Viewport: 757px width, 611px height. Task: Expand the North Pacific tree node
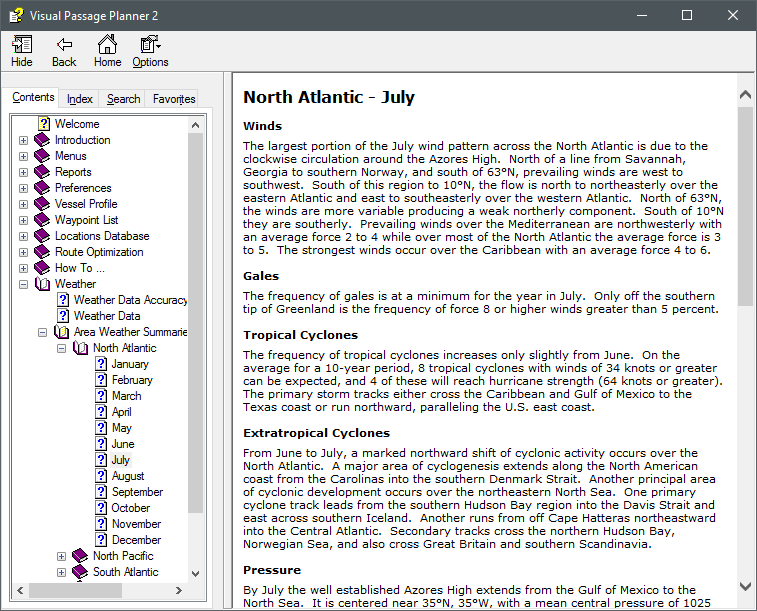62,556
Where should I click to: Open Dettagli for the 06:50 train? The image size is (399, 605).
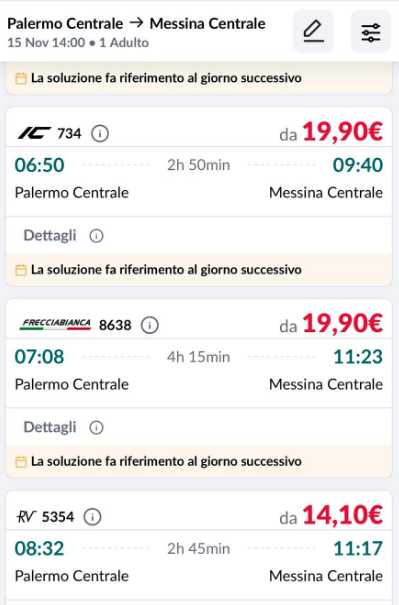click(50, 235)
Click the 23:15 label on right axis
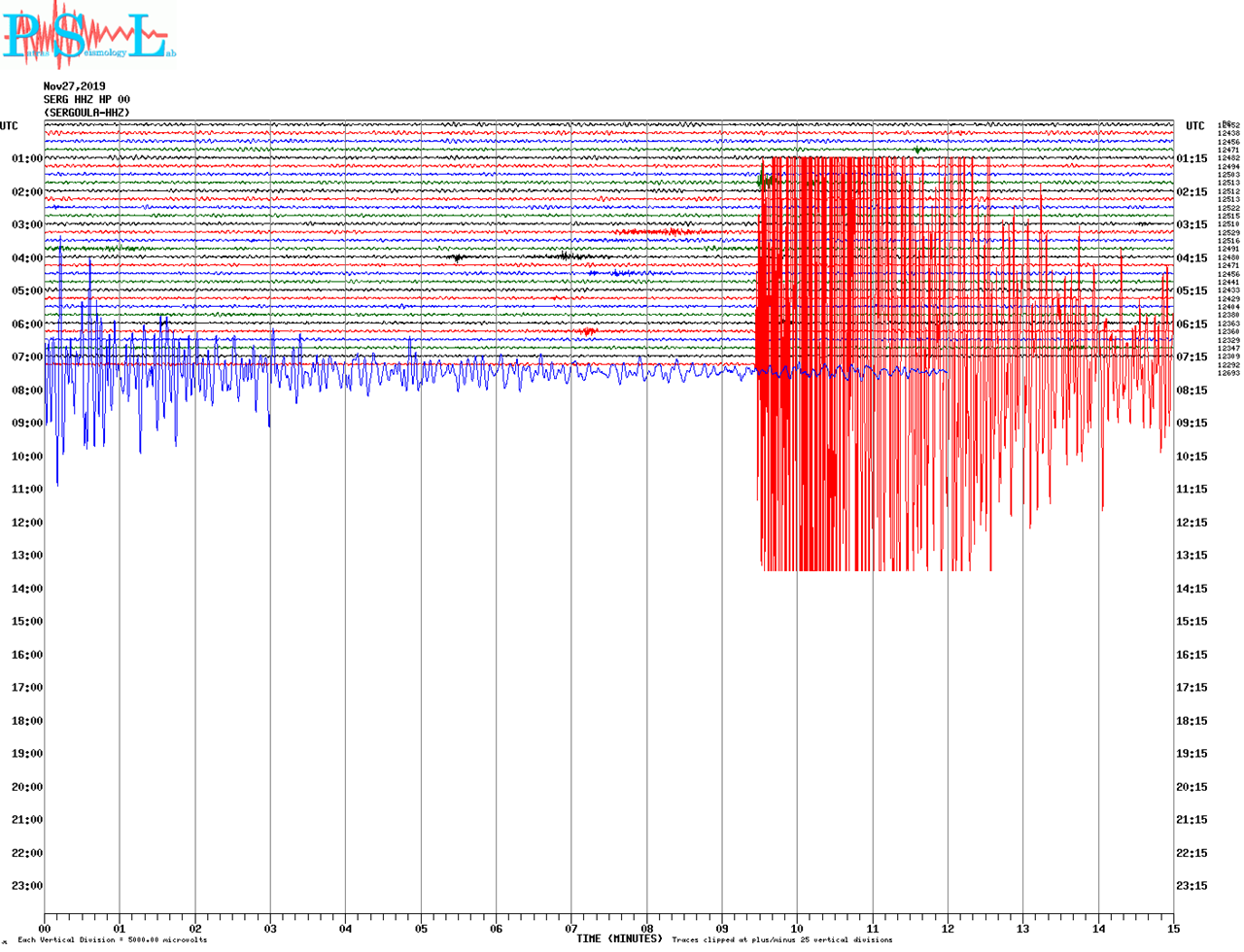 [x=1192, y=886]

====

*EXERCISE INSTRUCTIONS*
Return the entries above exactly and in full; do not include images.

*EXPECTED ANSWER*
Viewport: 757px width, 611px height. Task: Expand the North Pacific tree node
62,556
Where should I click to: Open Dettagli for the 06:50 train? The image size is (399, 605).
click(50, 235)
Click the 23:15 label on right axis
 [x=1192, y=886]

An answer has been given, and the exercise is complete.